From the history of the Barnsley and Schwäbisch Gmünd twinning, pull out the passage from "History - How" to "towns in 1971.", copying it word for word.

Segment Start: Document extract

History - How it began...
Barnsley and Schwäbisch Gmünd were officially twinned on 24th June 1971 but exchange visits between students, parties, youth groups and civic dignitaries started well before then.
An outbreak of 'Foot and Mouth' disease in South Wales in 1954 meant that a visit being made by a youth party from Schwäbisch Gmünd had to be abruptly cancelled.
An early youth exchange to Barnsley from Schwäbisch Gmünd
just after the 'official twinning' of the two towns in 1971.
Arthur Williams, then a member of Barnsley Town Council, realising their plight, made hasty consultations with council colleagues and the authority's youth services and the party was invited to visit Barnsley's Scout Dyke Camp. Well, the visit was such a great success it led to regular bi-annual youth exchange visits.
As chairman of the authority's further education committee and later the hospital management committee, Arthur supported all these visits and played a leading role in the official twinning of the towns. That, however wasn't enough, he agreed with Schwäbisch Gmünd's Oberburgermeister Herr Scheffold that twinning must also involve ordinary towns people and not just civic dignitaries and officers.
What he didn't know was that would take another six years of hard work for the Barnsley Schwäbisch Gmünd Society to come into being.

Segment End: Document extract
Segment Start: Given material

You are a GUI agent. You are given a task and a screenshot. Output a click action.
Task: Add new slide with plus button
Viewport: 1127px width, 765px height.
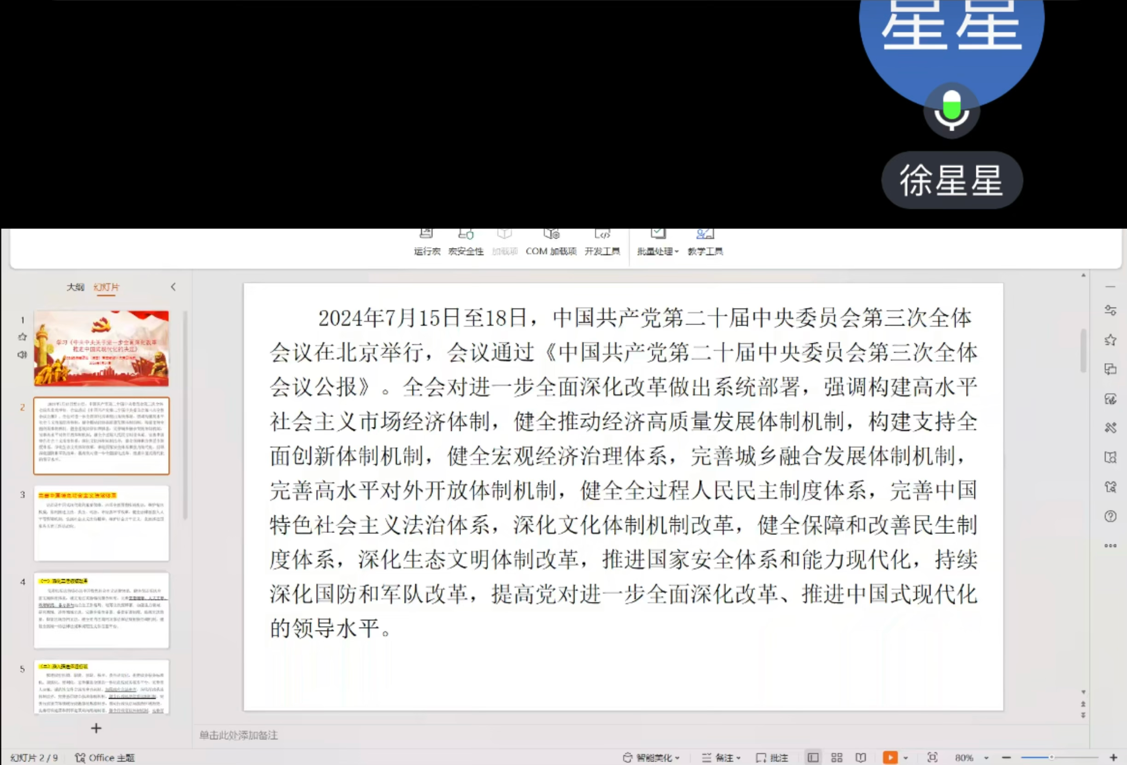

Segment End: Given material

• [Task answer]:
History - How it began...
Barnsley and Schwäbisch Gmünd were officially twinned on 24th June 1971 but exchange visits between students, parties, youth groups and civic dignitaries started well before then.
An outbreak of 'Foot and Mouth' disease in South Wales in 1954 meant that a visit being made by a youth party from Schwäbisch Gmünd had to be abruptly cancelled.
An early youth exchange to Barnsley from Schwäbisch Gmünd
just after the 'official twinning' of the two towns in 1971.